Case C-890/19 P: Appeal brought on 4 December 2019 by Fortischem a.s. against the judgment of the General Court (Sixth Chamber) delivered on 24 September 2019 in Case T-121/15, Fortischem v Commission

OJ C 54, 17.2.2020, p. 39–40 (BG, ES, CS, DA, DE, ET, EL, EN, FR, HR, IT, LV, LT, HU, MT, NL, PL, PT, RO, SK, SL, FI, SV)

17.2.2020   

EN

Official Journal of the European Union

C 54/39


Appeal brought on 4 December 2019 by Fortischem a.s. against the judgment of the General Court (Sixth Chamber) delivered on 24 September 2019 in Case T-121/15, Fortischem v Commission

(Case C-890/19 P)

(2020/C 54/43)

Language of the case: English

Parties

Appellant: Fortischem a.s. (represented by: C. Arhold, Rechtsanwalt, P. Hodál, M. Staroň, avocats)

Other parties to the proceedings: European Commission, AlzChem AG, formerly AlzChem Trostberg GmbH, formerly AlzChem Hart GmbH

Form of order sought

The appellant claims that the Court should:

set aside judgment under appeal;

annul Articles 1 and 3 to 5 of the contested decision (1);

order the Commission to pay the costs.

Pleas in law and main arguments

First ground of appeal: the General Court committed an error in law consisting of the misinterpretation and misapplication of Article 107(1), Article 108(2) TFEU and Article 14(1) of Regulation (EC) No. 659/1999 (2) by ruling that in a case like here, the recovery decision could be extended to the appellant even if the appellant had paid a market price for the assets of the beneficiary of the aid.

Second ground of appeal: the General Court committed an error in law by ruling that the Commission did not bear the burden of proof as to the question of whether the aid had been transferred to the appellant by selling the assets below market price.

Third ground of appeal: the General Court committed an error in law or distorted the facts by disregarding several (almost irrefutable) assumptions indicating that a market price was paid for the assets.

Fourth ground of appeal: the General Court committed an error in law in law by misinterpreting the concept of the criteria ‘scope of transaction’ and ‘economic logic of the transaction’ for the establishment of economic continuity.

Fifth ground of appeal: the General Court committed an error in law by accepting that the Commission could come to the conclusion that there was economic continuity on the basis of only two of the established criteria, all the other criteria militating against economic continuity.

Sixth ground of appeal: the General Court committed an error in law consisting of the misinterpretation and misapplication of the relevant provision of the Law which prohibited collective redundancies and an erroneous legal qualification of the facts by concluding that the prohibition of collective redundancies represented an advantage for NCHZ instead of an actual disadvantage in the form of increased costs and by the failure to reduce the alleged State aid amount by an amount corresponding to the increased costs.

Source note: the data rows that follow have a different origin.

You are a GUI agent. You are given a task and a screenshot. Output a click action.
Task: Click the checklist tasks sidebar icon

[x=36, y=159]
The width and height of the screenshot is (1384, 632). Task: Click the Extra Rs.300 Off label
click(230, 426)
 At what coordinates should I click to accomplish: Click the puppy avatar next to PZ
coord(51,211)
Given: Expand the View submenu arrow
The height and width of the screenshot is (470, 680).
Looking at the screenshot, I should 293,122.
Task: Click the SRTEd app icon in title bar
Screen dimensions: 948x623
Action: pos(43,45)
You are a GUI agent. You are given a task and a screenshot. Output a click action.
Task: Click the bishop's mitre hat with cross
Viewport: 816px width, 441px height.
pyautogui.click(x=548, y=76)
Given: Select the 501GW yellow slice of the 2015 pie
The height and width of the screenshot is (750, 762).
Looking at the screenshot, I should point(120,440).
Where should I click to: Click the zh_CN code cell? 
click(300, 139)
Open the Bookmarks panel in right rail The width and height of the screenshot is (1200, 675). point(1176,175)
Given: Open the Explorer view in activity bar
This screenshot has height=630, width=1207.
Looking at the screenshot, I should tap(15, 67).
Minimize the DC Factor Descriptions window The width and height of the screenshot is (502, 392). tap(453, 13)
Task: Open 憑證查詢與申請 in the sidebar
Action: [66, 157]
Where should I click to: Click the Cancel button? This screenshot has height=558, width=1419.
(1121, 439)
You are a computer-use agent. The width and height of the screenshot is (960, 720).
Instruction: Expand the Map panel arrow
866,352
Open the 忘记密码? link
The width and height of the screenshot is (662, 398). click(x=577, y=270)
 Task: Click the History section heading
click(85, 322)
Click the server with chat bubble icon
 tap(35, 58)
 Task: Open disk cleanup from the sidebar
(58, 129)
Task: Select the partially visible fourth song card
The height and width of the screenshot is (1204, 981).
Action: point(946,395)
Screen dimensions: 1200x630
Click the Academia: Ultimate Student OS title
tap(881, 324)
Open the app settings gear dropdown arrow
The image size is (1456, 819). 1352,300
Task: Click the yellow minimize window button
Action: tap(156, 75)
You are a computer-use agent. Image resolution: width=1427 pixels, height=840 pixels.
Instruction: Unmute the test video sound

Seventh ground of appeal: the General Court committed an error in law by substituting its own reasoning for that in the contested decision, as the Commission did not submit any arguments or explanations as to how the prohibition of collective redundancies represented an advantage for NCHZ.


(1)  Commission Decision (EU) 2015/1826 of 15 October 2014 on State aid SA.33797 (2013/C) (ex 2013/NN) (ex 2011/CP) implemented by Slovakia for NCHZ (OJ 2015, L 269, p. 71).

(2)  Council Regulation (EC) No 659/1999 of 22 March 1999 laying down detailed rules for the application of Article 93 of the EC Treaty (OJ 1999, L 83, p. 1).